# Attention is All You Need

This notebook is an implementation of a transformer model introduced in the paper "Attention is all you need" [1]. The model is trained on a small dataset of Pink Floyd lyrics [2]. The first version consists of decoder-only model, trained on a language modeling task. The second version consists of full encoder-decoder style architecture, where the encoder processes song titles, and the decoder is trained to predict the lyrics.

### References

1. A. Vaswani et al., “Attention Is All You Need.” arXiv, Dec. 05, 2017. doi: 10.48550/arXiv.1706.03762.
2. J. Robson, "Pink Floyd Lyrics", retrieved from [url](https://www.kaggle.com/datasets/joaorobson/pink-floyd-lyrics/code).
3. R. Sennrich, B. Haddow, A. Birch, "Neural Machine Translation of Rare WOrds with Subword Units", 2016. doi: 10.48550/arXiv.1508.07909

## Dataset and Tokenization

We start by preprocessing the dataset and training a tokenizer.

In [1]:
import numpy as np
import pandas as pd

In [12]:
from typing import List, Tuple

In [3]:
data = pd.read_csv("./assets/data/pink_floyd_lyrics.csv")
data.head()

Unnamed: 0,album,song_title,year,lyrics
0,The Piper at the Gates of Dawn,Astronomy Domine,1967-08-05,"""Moon in both [houses]...""...Scorpio, [Arabian..."
1,The Piper at the Gates of Dawn,Lucifer Sam,1967-08-05,"Lucifer Sam, siam cat\nAlways sitting by your ..."
2,The Piper at the Gates of Dawn,Matilda Mother,1967-08-05,There was a king who ruled the land\nHis Majes...
3,The Piper at the Gates of Dawn,Flaming,1967-08-05,Alone in the clouds all blue\nLying on an eide...
4,The Piper at the Gates of Dawn,Pow R. Toc H.,1967-08-05,TCH TCH\nAHH (AHH)\nTCH TCH\nAHH AHH\nDoi doi\...
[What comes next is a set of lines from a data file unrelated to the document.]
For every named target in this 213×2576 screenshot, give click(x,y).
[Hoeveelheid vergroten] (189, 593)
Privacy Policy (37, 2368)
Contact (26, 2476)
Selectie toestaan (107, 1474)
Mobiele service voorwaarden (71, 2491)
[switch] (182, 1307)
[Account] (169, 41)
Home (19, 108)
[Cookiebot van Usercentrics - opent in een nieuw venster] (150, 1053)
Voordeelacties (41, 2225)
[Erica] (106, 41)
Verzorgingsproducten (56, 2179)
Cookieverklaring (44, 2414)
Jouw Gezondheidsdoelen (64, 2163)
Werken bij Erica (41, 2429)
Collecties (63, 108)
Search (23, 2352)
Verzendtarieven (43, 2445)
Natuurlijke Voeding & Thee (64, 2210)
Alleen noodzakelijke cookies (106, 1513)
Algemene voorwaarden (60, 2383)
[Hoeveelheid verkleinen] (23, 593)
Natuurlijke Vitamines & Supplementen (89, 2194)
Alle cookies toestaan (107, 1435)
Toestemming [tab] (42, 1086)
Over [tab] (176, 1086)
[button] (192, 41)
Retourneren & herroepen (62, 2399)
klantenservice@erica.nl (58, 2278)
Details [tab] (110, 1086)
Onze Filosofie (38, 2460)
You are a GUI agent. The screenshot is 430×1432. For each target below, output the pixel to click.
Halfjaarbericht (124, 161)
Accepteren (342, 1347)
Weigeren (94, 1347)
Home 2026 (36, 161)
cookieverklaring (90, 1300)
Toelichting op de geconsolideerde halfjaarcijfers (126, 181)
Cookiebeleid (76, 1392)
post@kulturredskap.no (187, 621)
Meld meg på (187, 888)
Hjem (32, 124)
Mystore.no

We additionally exclude two albums involving Syd Barrett, in order to obtain a more coherent corpus that resembles more of a later style of Pink Floyd.

In [4]:
data = data[~data["album"].isin(["The Piper at the Gates of Dawn", "A Saucerful of Secrets"])]

### Dataset Cleaning

This version of the dataset is quite noisy and contains lots of unformatted lyrics (see e.g. [Pink Floyd dataset of Huggingface](https://huggingface.co/datasets/huggingartists/pink-floyd) for a more cleaned up version). To compensate for this, we next perform some data preparation and cleaning.

In [171]:
df = data.drop(columns=["album", "year"])
df = df.dropna()

df = df.replace("\((.*?)\),? ?", "", regex=True)   # remove round brackets and content
df = df.replace("\[(.*?)\],? ?", "", regex=True)   # remove round brackets and content
df = df.replace("[\"“”…]", "", regex=True)         # remove "
df = df.replace("\.{3,}", "...", regex=True)       # replace multiple dots with three dots
df = df.replace("(\*.*\*)", "", regex=True)        # remove sound effects between *
df = df.replace("[\:\-\.\!\?]", " ", regex=True)   # remove :, -, ., !, ?
df = df.replace("\\\\ n", "\n", regex=True)        # remove ill-formatted newlines
df = df.replace("\\\\", "", regex=True)            # remove \
df = df.replace("(\\n)+", "\\n", regex=True)       # remove multiple newlines
df = df.replace(" +", " ", regex=True)             # remove multiple spaces
df = df.replace("\n ", "\n", regex=True)           # remove leading spaces after newline

df["lyrics"] = df["lyrics"].str.lower()            # lowercase
df["lyrics"] = df["lyrics"].str.strip("-. ")       # remove leading and trailing spaces
df["lyrics"] = df["lyrics"].str.replace("\\n", " ", regex=True)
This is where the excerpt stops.